Lyndsey set up her own beauty business and found that being self-employed helped her manage her condition.

"I did not want the stress of worrying about 'am I going to be able to go into work tomorrow? Am I going to have to call in sick?'" she said.

"I can work around my health. If I feel myself deteriorating I can amend my days.

"I can look at the weeks ahead and see 'ok maybe I need to cut back here or you know I can take on a wee bit more here and have a couple of days off.'"

Fibromyalgia can be hard to diagnose. It mimics other illnesses with symptoms of tiredness, pain, stiffness and difficulty sleeping.

Dr Michael McKenna said it requires "a diagnosis of exclusion".

Image caption Dr Michael McKenna said GPs are getting better at diagnosing fibromyalgia

"We will always go in and look for other causes of the symptoms," he said.

"Conditions like rheumatoid arthritis or connected tissue diseases would need to be ruled out."

Dr McKenna said GPs are getting better at diagnosing it because of familiarity.

"Many years ago this disease was thought to be psychosomatic, but now we know that actually it is the debilitating illness that we suspected.
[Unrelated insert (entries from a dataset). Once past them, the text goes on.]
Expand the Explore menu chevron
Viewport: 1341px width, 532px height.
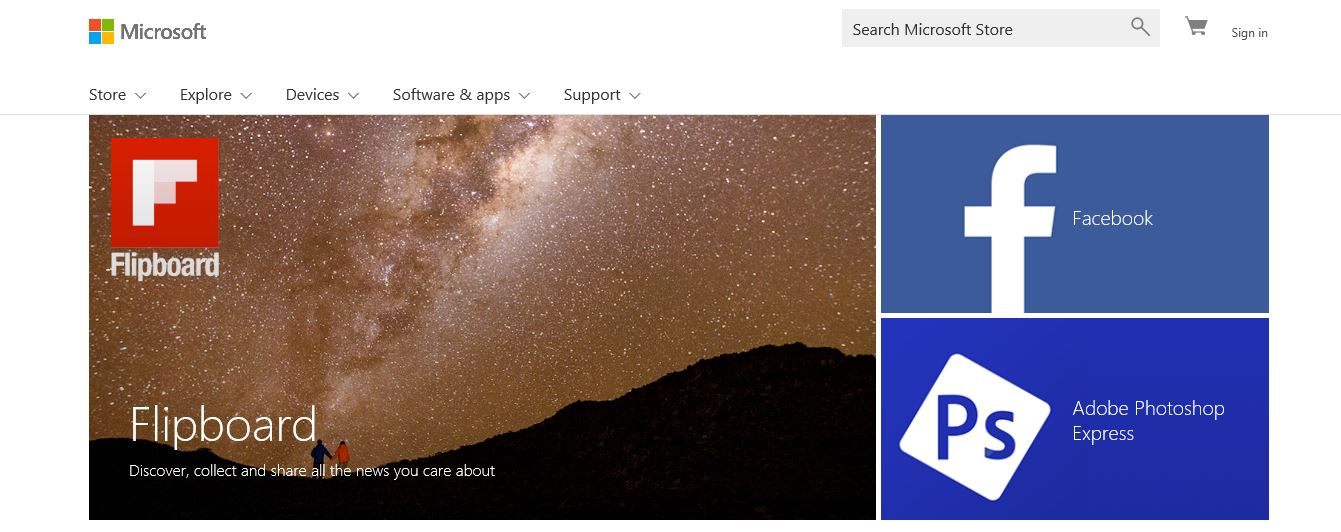[246, 96]
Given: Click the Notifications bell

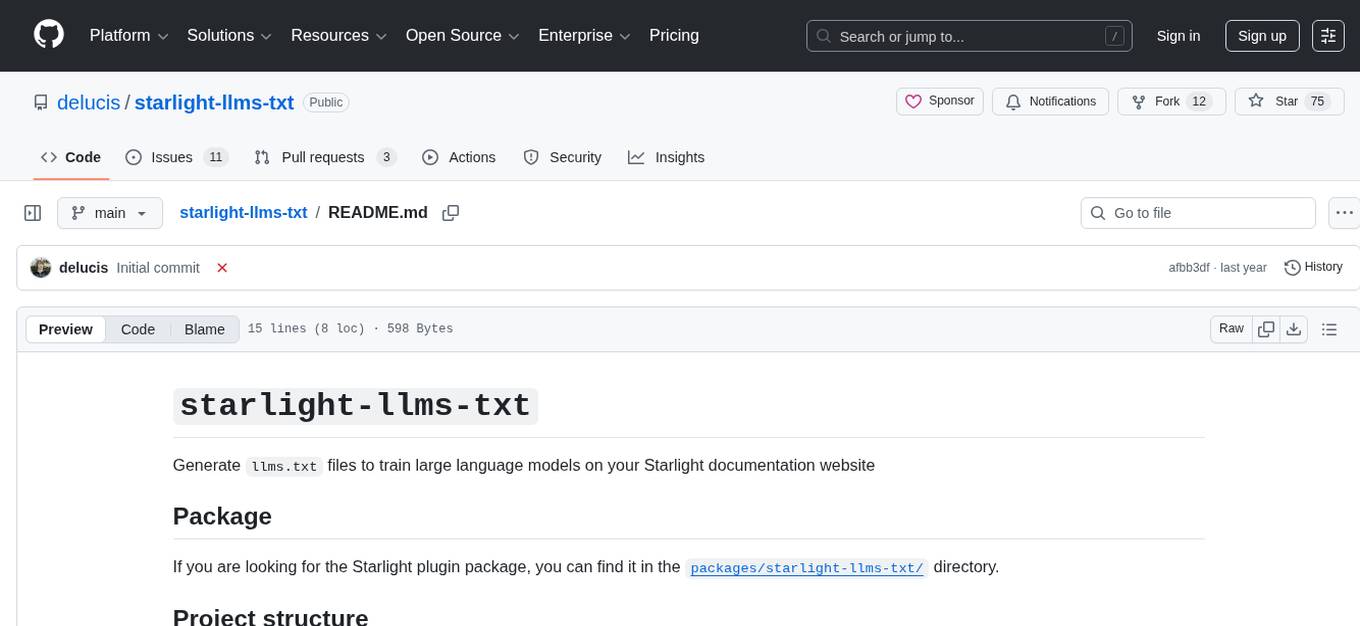Looking at the screenshot, I should [x=1050, y=101].
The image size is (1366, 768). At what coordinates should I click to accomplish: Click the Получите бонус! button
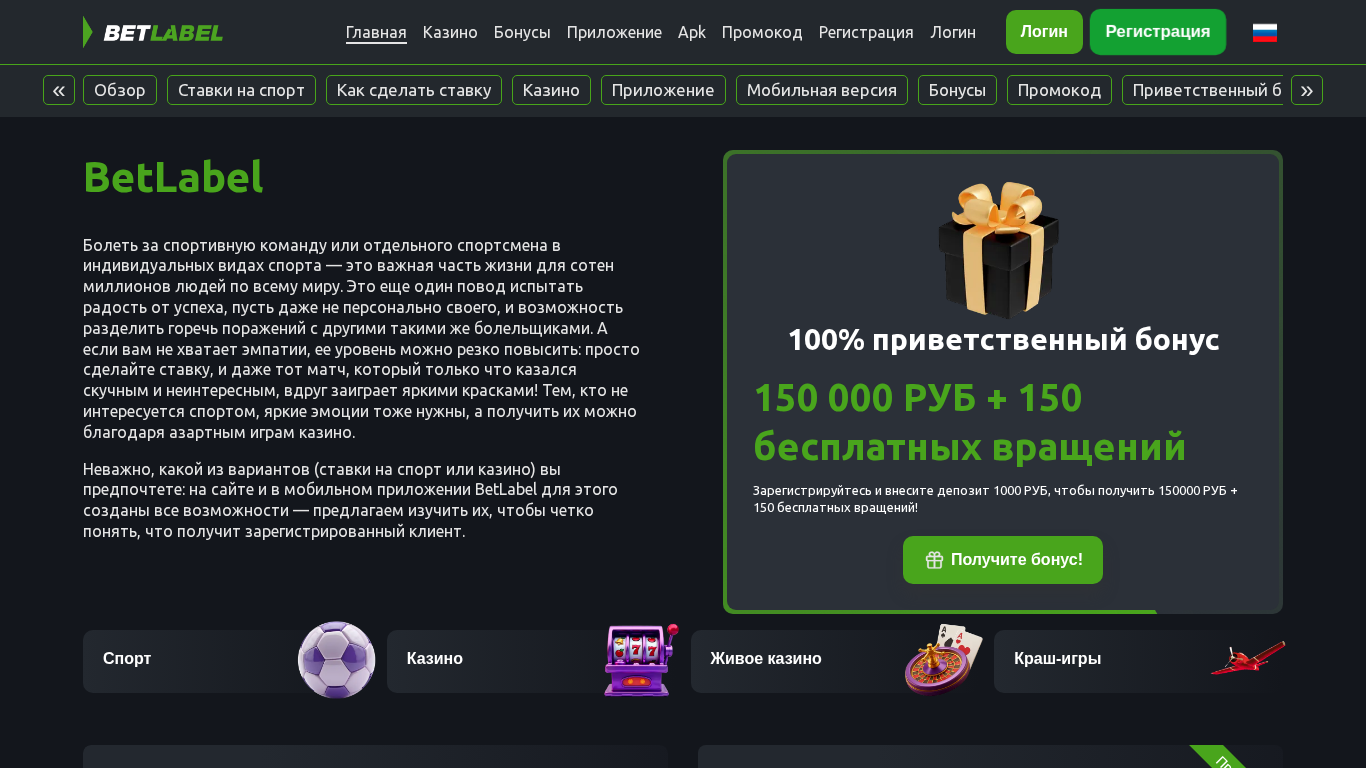click(x=1003, y=560)
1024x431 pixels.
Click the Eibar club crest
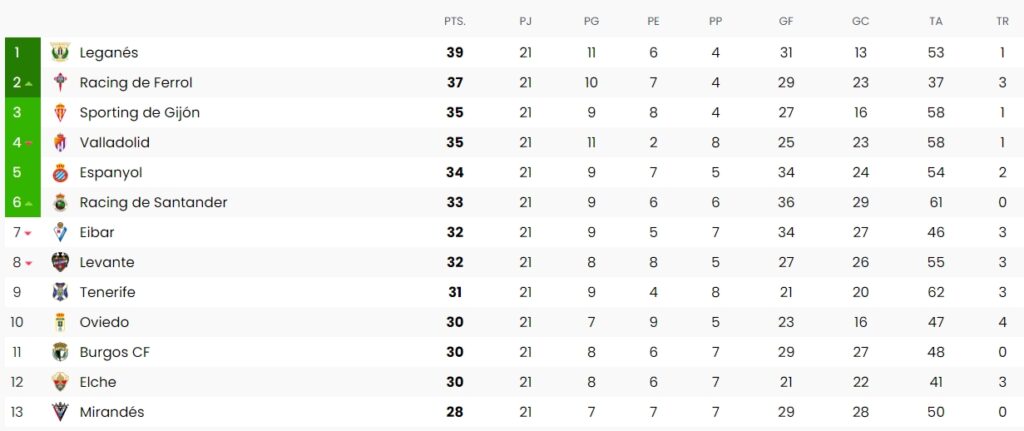(x=60, y=233)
We do not know exactly what causes it," he said.

"There are a number of triggers that are related to it, for example trauma is very significant and it seems to be common in women, but it is certainly something that is very real.

"There is no cure. It comes in various intensities.

"It does tend to wax and wane, so we do see times where people have better weeks and times when they do not."

Dr Christine McMaster, from the Health and Social Care Board, said more is being done to help people who suffer from fibromyalgia.

Image caption Dr Christine McMaster said more is being done to help people who suffer from fibromyalgia.

"We have developed a pathway that describes what kind of tests should be done and, once a diagnosis is made, what kind of interventions are there for people and how they can help themselves," she said.

Work is also ongoing with GPs to offer the right treatment to patients.

"What unfortunately still happens is that large numbers of these patients are sent to secondary care for diagnosis and the waiting lists there are long, especially for rheumatology and that can mean that patients wait for years for a confirmation of their diagnosis," Dr McMaster added.

"The condition is best managed in primary care, but that only works if GPs have access to the kind of support their patients need, namely in physiotherapy or support management programmes.

"The approach we are taking is that in GP practices, there will be one or two that are fairly well experienced in fibromyalgia, who can advise patients and their colleagues what is best in terms of management."